As it happens, we decided not to migrate away from Tera-WURFL for the time being, as there simply does not seem to be any reason to choose the New WURFL API over Tera-WURFL, even for brand new "greenfield" projects where no migration would be required. We'll keep an eye on the New WURFL API all the same: it's a new project and under active development, so we'll probably look at it again in a year or so's time

Links and Tools

Posted by Simon at 01:53:00 PM
21 Apr 2009, 10:54 a.m.

Ciaran McNulty

An interesting article! I guess the move to the API expecting all of $_SERVER leaves the door open to the improvements you're after.

I agree that it seems strange that they'd rely on users installing PEAR::Log separately. A better solution might be one of the following:

a) Just include the relevant components in the distribution - PEAR::Log is opensourced under the MIT licence.

b) Provide a PEAR channel for installing the package, I think you could then include the dependency on PEAR::Log and let the package manager deal with it.

c) Let the application detect if PEAR::Log is installed, and fail gracefully if not.

Any of which would be preferable to the current solution.

23 Jul 2009, 9:52 a.m.

redwan

Nice article. I think I'll stick to Tera WURFL. However, last week when I updated Tera WURFL using the wurfl.xml I downloaded from sourceforge, I discovered that my mozilla firefox browser was being detected as a wireless device and an IE 6 user-agent was detected as a Black Berry handset. I was shocked, I quickly reversed it by installing the older version of Tera WURFL I was using earlier... any insights to this... ???

28 Jul 2009, 1:55 p.m.

Simon [ADMIN]

That seems to be quite common behaviour, redwan. WURFL by itself is geared up specifically to identify mobile browsers, so it'll err on that side.

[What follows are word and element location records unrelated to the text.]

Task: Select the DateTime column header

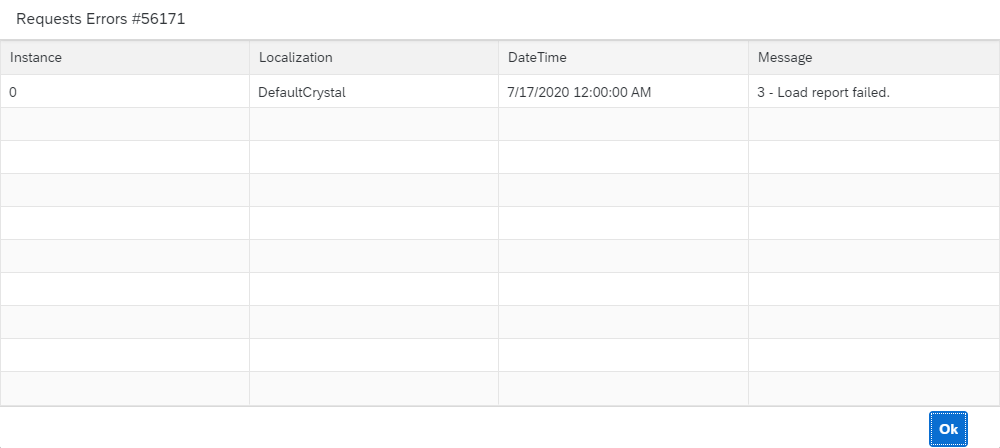Action: pos(537,58)
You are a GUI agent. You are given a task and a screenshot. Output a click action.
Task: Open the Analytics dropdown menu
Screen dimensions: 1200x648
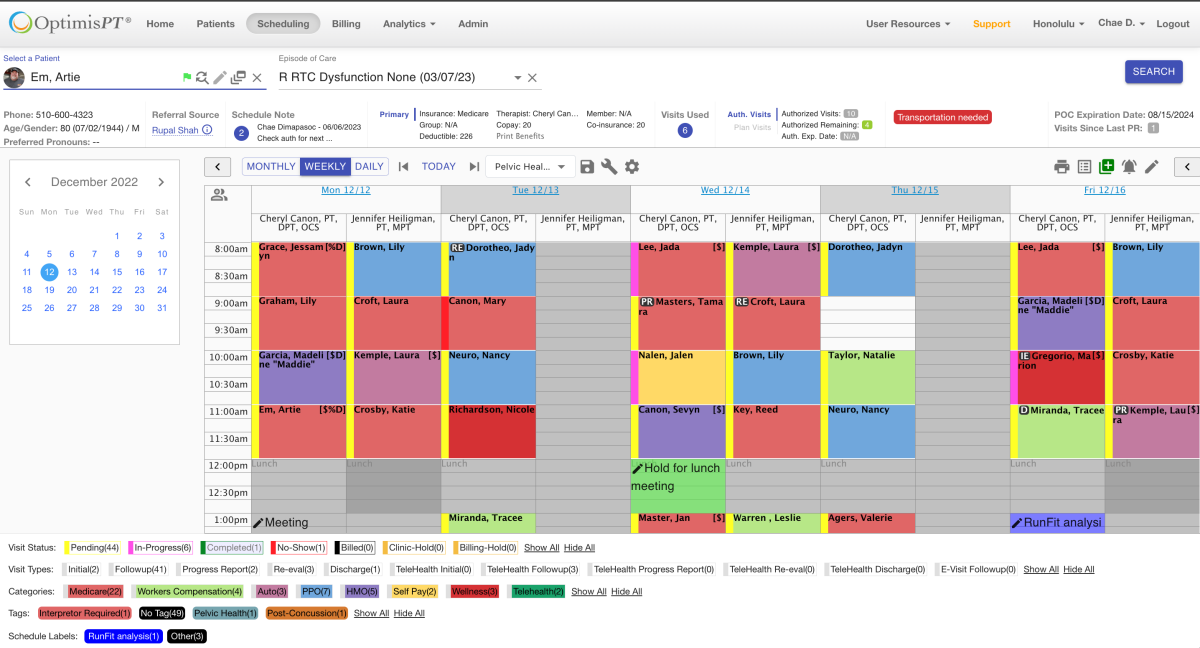(x=408, y=23)
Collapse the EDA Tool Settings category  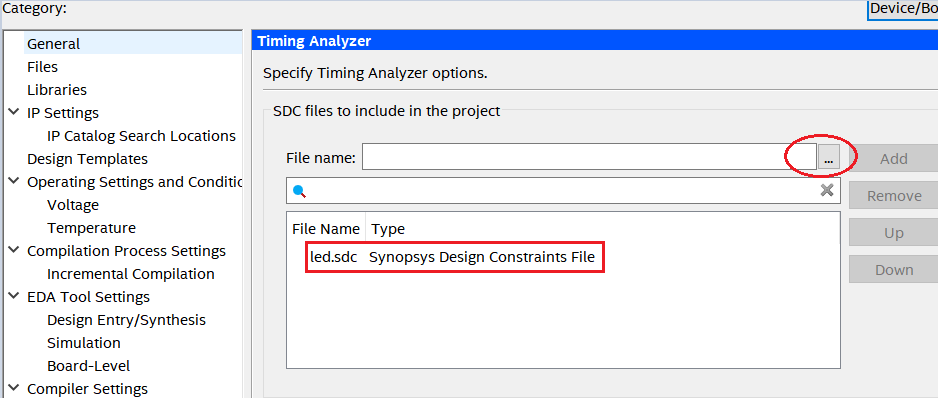[x=14, y=296]
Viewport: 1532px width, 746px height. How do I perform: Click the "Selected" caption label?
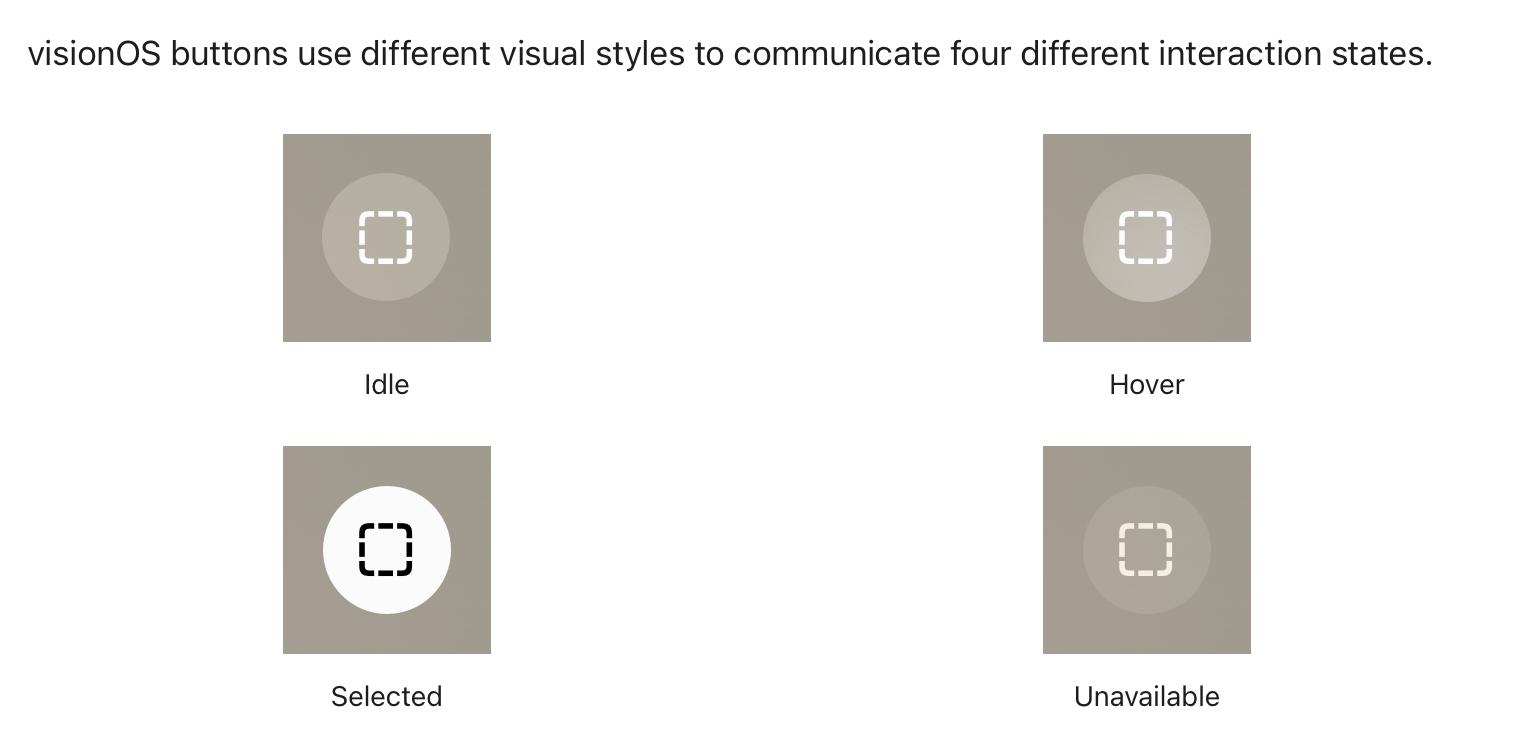click(x=386, y=697)
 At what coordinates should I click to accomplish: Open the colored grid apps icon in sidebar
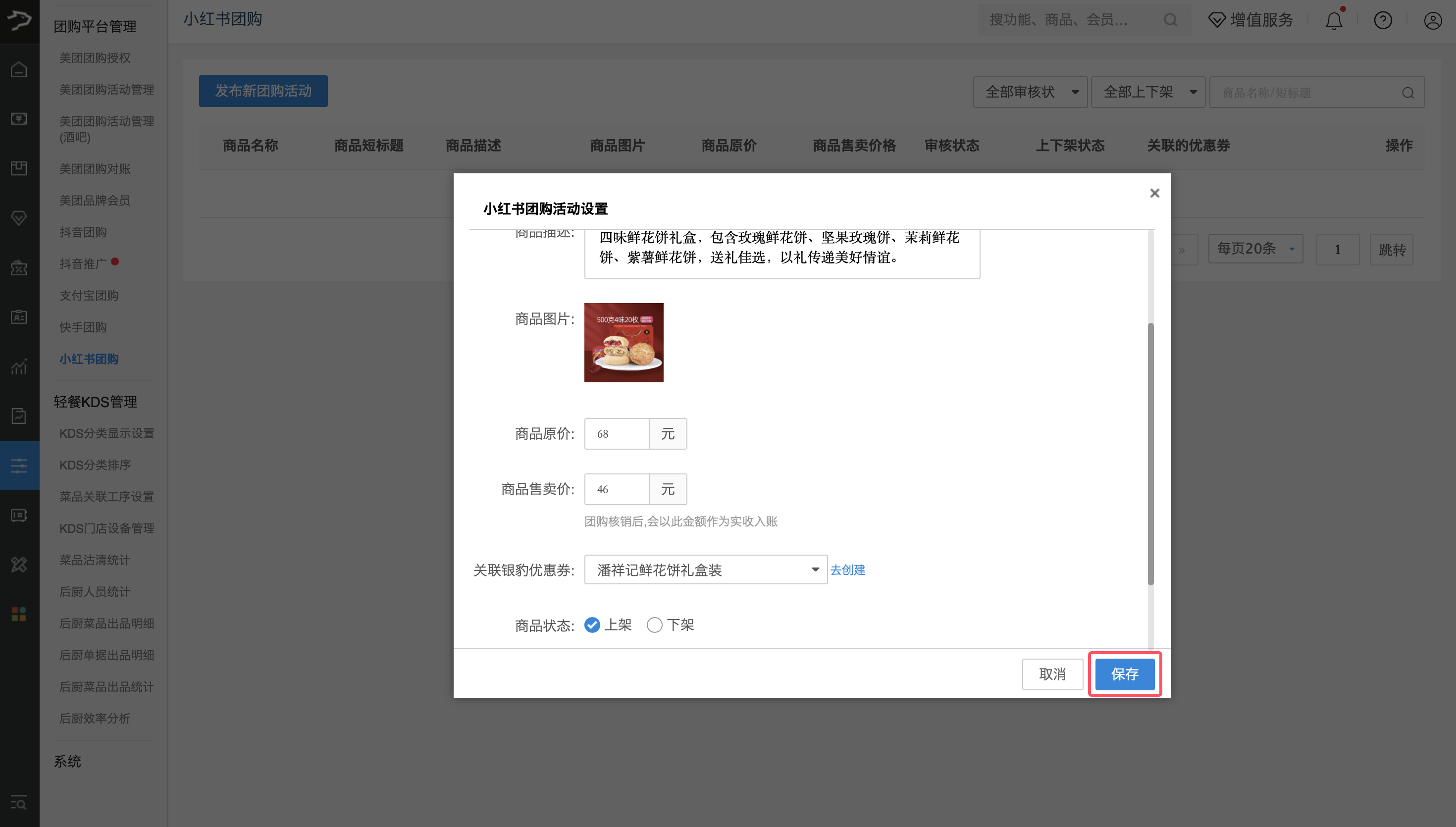(19, 614)
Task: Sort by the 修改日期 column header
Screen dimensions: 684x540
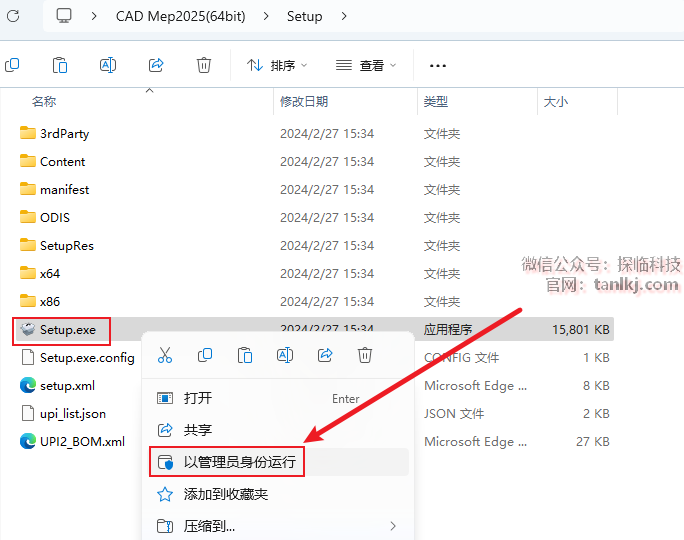Action: (x=304, y=101)
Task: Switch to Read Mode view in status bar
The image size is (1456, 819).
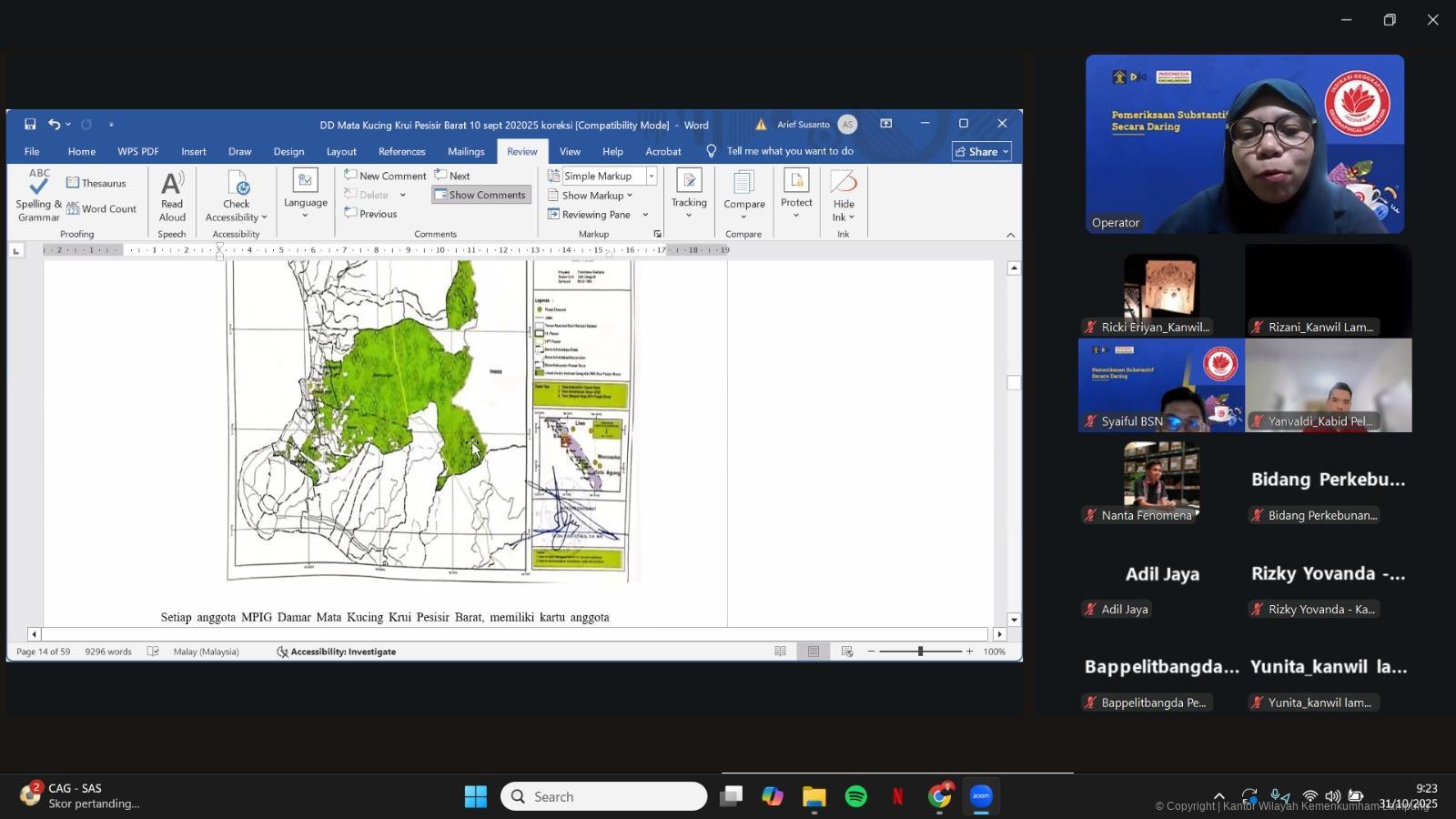Action: 780,652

There is, however, a web browsers patch available form the WURFL site. I believe it comes bundled with Tera-WURFL, but the included data may well be outdated by now, and the patch probably isn't enabled by default anyway.

27 Oct 2009, 9 p.m.

Steve Kamerman

Hey guys, you should check out the new Tera-WURFL 2.0 - I released RC4 last night and it's very good! It includes the same logic as the new Java WURFL API (maybe the same as the PHP API as well) but it is almost completely backwards compatible with the previous versions of Tera-WURFL. Check it out on www.Tera-WURFL.com

5 Nov 2009, 7:07 p.m.

Simon [ADMIN]

Thanks for dropping by, Steve. That's pretty exciting news, and I'll be certain to check out Tera-WURFL 2 as soon as I get a free moment.